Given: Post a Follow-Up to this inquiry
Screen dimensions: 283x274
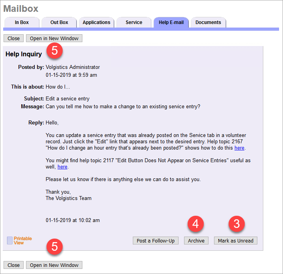Looking at the screenshot, I should (155, 241).
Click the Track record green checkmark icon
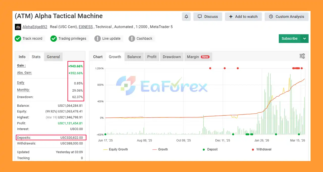Image resolution: width=323 pixels, height=172 pixels. [18, 39]
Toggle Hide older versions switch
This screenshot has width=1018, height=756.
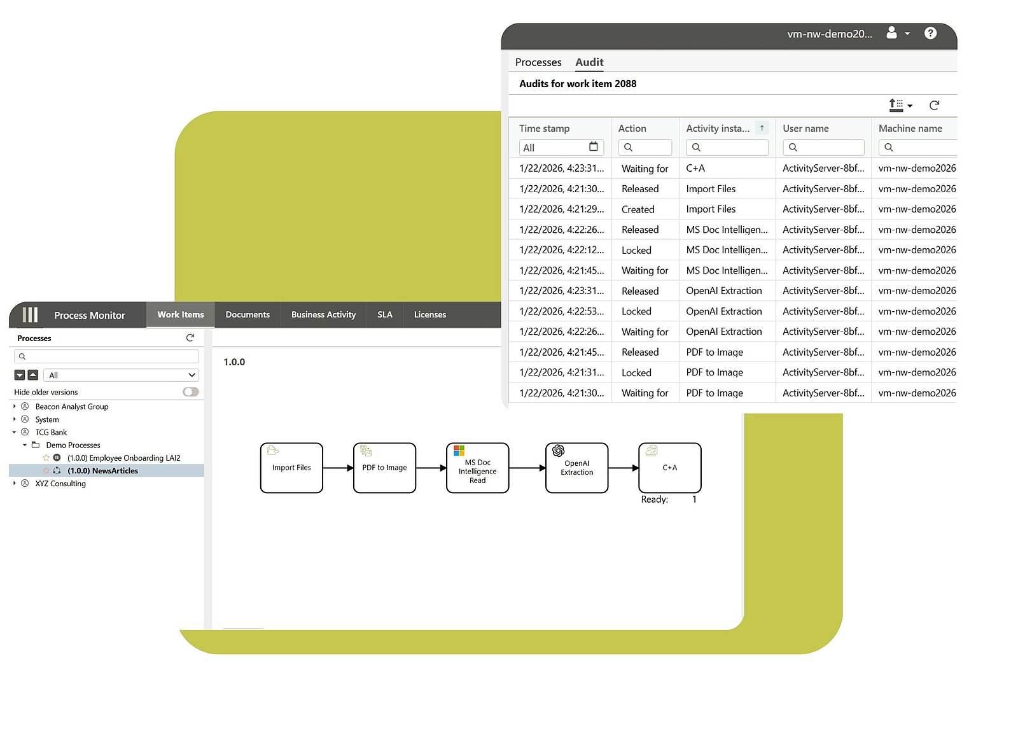(190, 392)
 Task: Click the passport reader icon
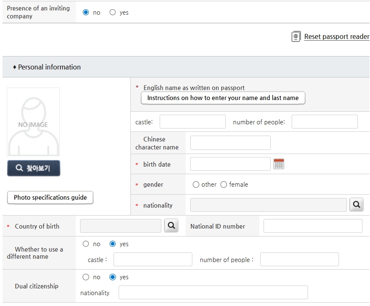click(x=296, y=36)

---

■ Task objective
Please return the records above exactly as written, dropping every picture.

■ Output below
Given: Post a Follow-Up to this inquiry
Screen dimensions: 283x274
Looking at the screenshot, I should (155, 241).
Click the Track record green checkmark icon
Image resolution: width=323 pixels, height=172 pixels. [18, 39]
Toggle Hide older versions switch
This screenshot has width=1018, height=756.
(190, 392)
 Task: Click the passport reader icon
click(x=296, y=36)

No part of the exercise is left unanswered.